There’s also a dose-response — the more often kids see tobacco use depicted in movies, the more likely they are to pick up the habit. According a National Cancer Institute (NCI) report, youths who are heavily exposed to smoking depicted in movies are two to three times more likely to start, compared with kids who have little exposure.
“An increase in the amount of exposure means that more kids are going to be smoking and dying from tobacco-induced diseases,” said Glantz.
Tobacco use is linked to lung cancer, mouth cancer, emphysema, and other diseases. The NCI report also cited studies showing that cigarette smoking in movies can influence adults’ and teens’ beliefs about smoking. For example, when stars are shown smoking, or when the health consequences of tobacco don’t show up in the film, viewers may develop pro-smoking beliefs and intentions.
What’s causing the increase?
The increase in the number of on-screen tobacco incidents since 2010 runs counter to overall smoking trends in the United States. According to the CDC, overall smoking rates in adults have been falling for decades, and in high school students since the late 1990s. The researchers write that starting in 2001 public health officials became more concerned about tobacco use in movies. This might account for the decline of tobacco incidents in youth-rated movies between 2005 and 2010.
So what has shifted in recent years?
Some public health experts put the blame squarely on the motion picture companies that continue to produce youth movies depicting smoking.
“I think the [public health] messaging is fine,” said Glantz. “It’s been the recalcitrance on the part of the media companies to act responsibly and protect kids.”
The major studios have policies to help reduce the amount of smoking in movies that they release, but all of the polices have what Glantz calls “loopholes.” Paramount Pictures “discourages” depiction of tobacco use in youth-rated films, but also takes into account the “creative vision of the filmmakers.” Universal Pictures “presumes that no smoking incidents should appear” in youth-rated films, but leaves it as an option if there is a “substantial reason for doing so.”

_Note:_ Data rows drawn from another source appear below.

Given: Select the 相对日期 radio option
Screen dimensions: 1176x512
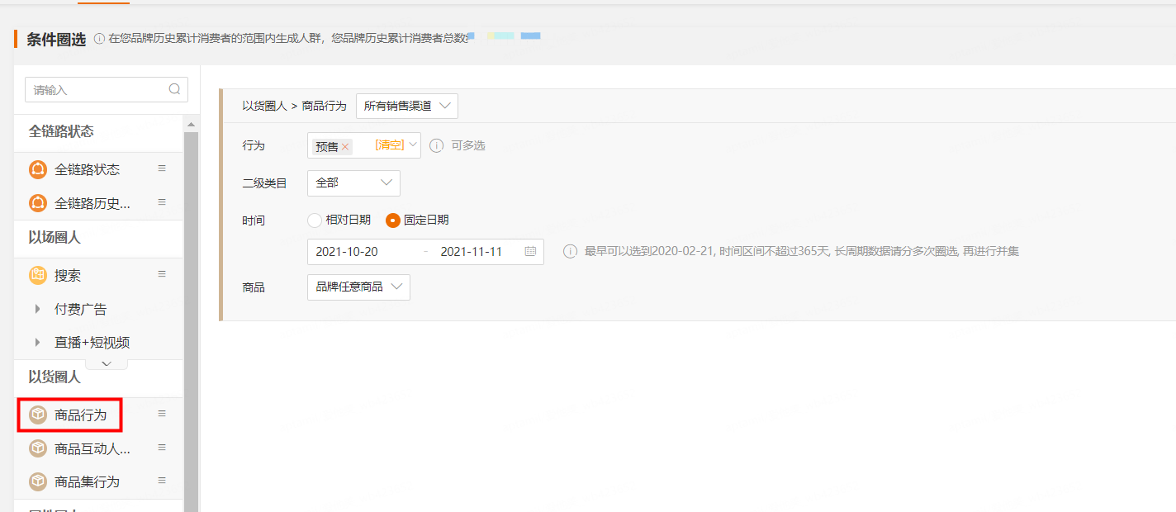Looking at the screenshot, I should pyautogui.click(x=314, y=220).
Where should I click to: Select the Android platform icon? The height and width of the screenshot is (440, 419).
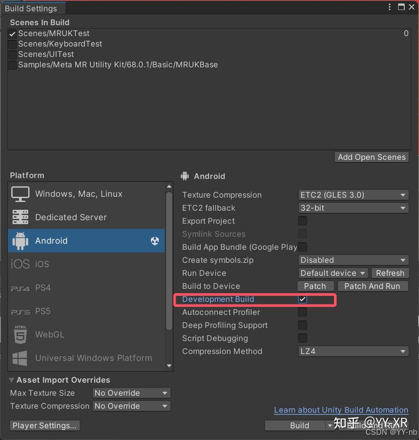(20, 241)
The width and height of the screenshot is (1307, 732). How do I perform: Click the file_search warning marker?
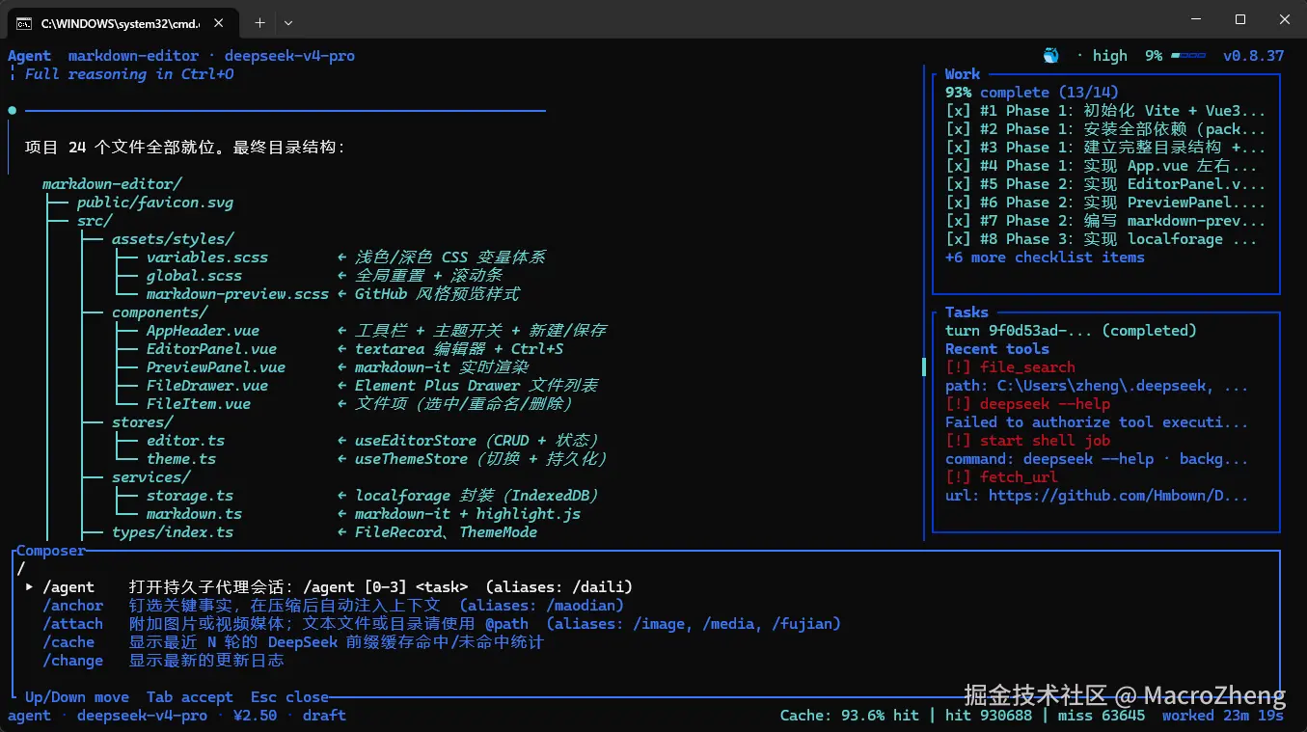pos(958,367)
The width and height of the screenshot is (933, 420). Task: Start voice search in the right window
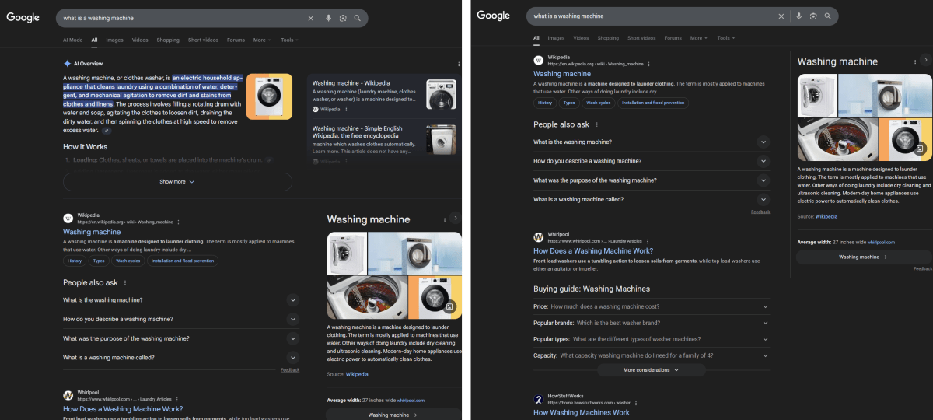click(798, 16)
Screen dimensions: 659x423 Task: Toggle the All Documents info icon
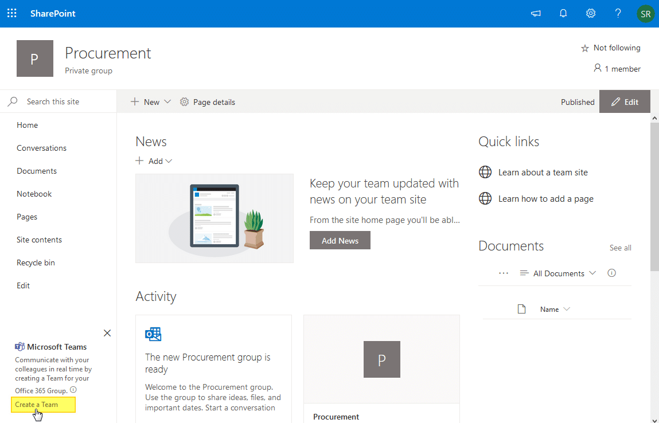click(x=611, y=273)

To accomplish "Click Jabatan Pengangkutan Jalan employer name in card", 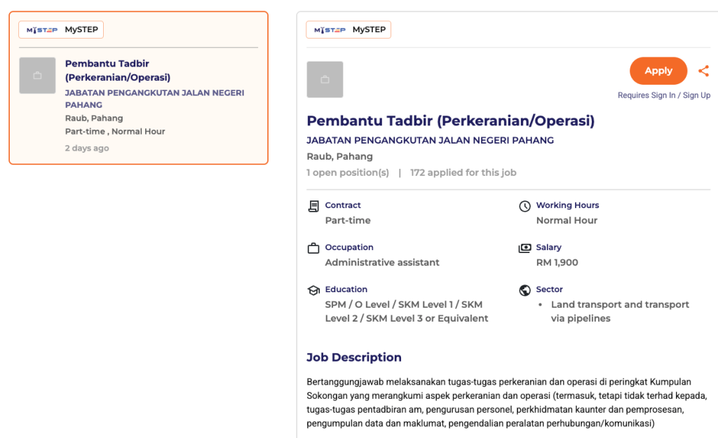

Modernizing movie rating system:
Currently, the Motion Picture Association of America (MPAA), which rates movies in the United States, has a smoking “rating descriptor” that is supposed to alert viewers and parents to tobacco use in a film. However, this descriptor was missing from 89 percent of top-grossing, youth-rated movies that depicted tobacco use, according to a 2015 report by the UCSF Center for Tobacco Control Research and Education.
Public health experts are calling for a more consistent approach.

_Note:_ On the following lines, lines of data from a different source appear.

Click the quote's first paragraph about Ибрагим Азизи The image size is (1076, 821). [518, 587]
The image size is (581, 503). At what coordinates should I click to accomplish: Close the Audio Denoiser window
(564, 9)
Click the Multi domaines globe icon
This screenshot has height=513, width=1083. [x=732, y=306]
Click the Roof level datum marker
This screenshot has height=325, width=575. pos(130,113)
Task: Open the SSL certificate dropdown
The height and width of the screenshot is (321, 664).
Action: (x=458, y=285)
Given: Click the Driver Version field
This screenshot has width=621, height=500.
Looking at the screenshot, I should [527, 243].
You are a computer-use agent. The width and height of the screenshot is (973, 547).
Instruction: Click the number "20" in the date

“The six studios that control the rating system through the MPAA need to modernize the rating system to reflect the science,” said Glantz, “and give an R-rating for smoking, which would get it out of all the youth-rated movies.”
A 2012 study in the journal Pediatrics estimated that this could reduce the number of teen smokers by 18 percent. A related CDC fact sheet estimated that this change would save the lives of a million youth. Advocacy group Smokefree Movies recently ran a two-page statement in The Hollywood Reporter and Variety demanding that MPAA update the rating system by June 1, 2018. The statement was signed by the American Academy of Pediatrics, the American Heart Association, and other health organizations.

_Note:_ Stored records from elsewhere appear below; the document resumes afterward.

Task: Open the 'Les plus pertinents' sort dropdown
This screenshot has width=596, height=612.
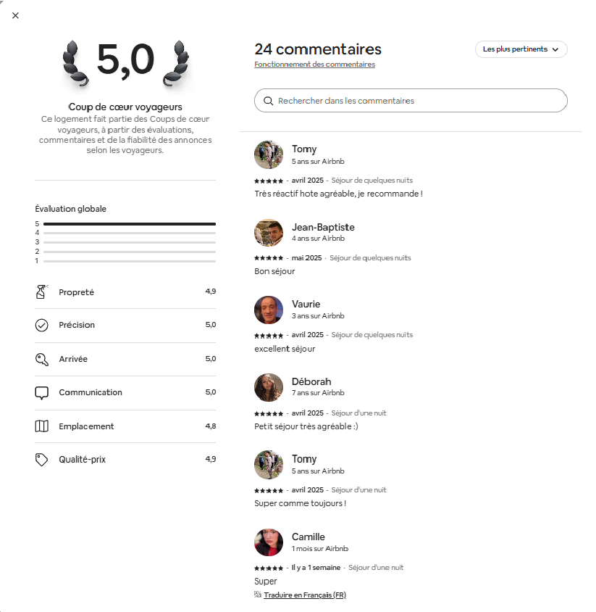Action: tap(521, 49)
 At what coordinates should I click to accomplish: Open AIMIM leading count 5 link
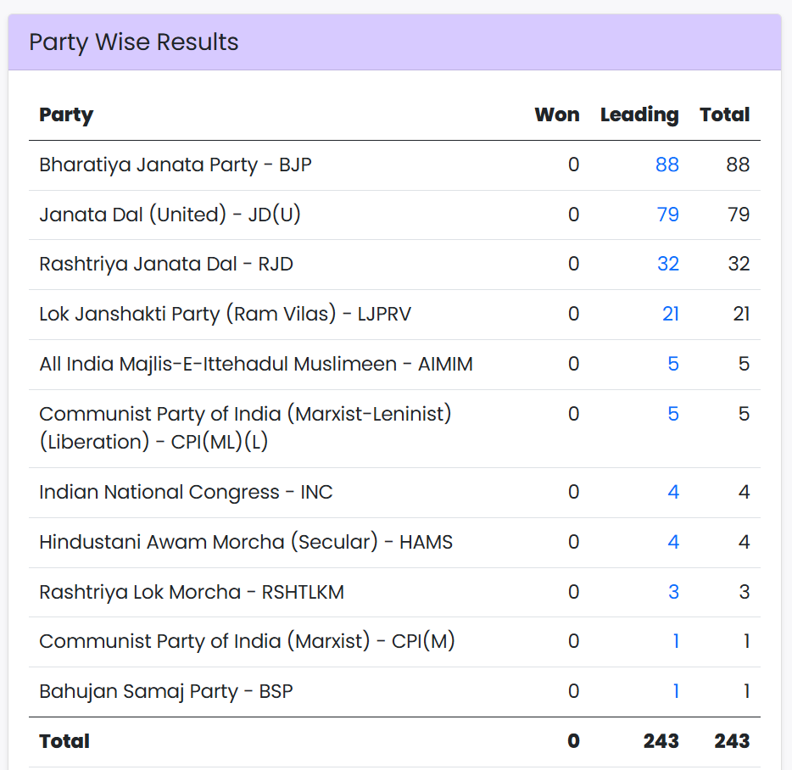(x=673, y=365)
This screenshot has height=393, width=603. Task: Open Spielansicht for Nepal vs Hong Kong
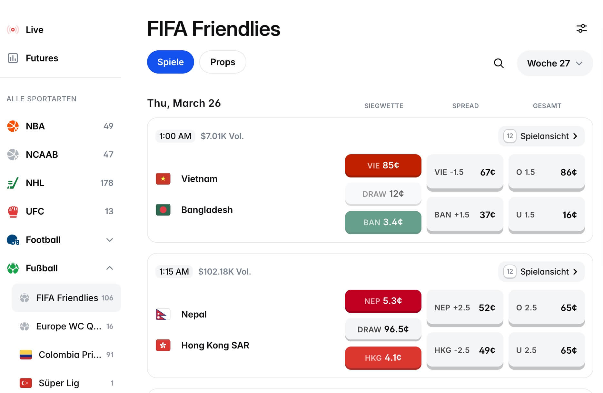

So far, the major studios have been unwilling to update the rating system to take into account on-screen tobacco use. Some health experts have proposed running anti-smoking messages before movies to counteract the effect of on-screen tobacco use. These are somewhat effective but would require much more effort than reducing children’s on-screen tobacco exposure.
“It would cost nothing to [update the rating system],” said Glantz. “There’s no public health intervention that would be cheaper and have a bigger effect.”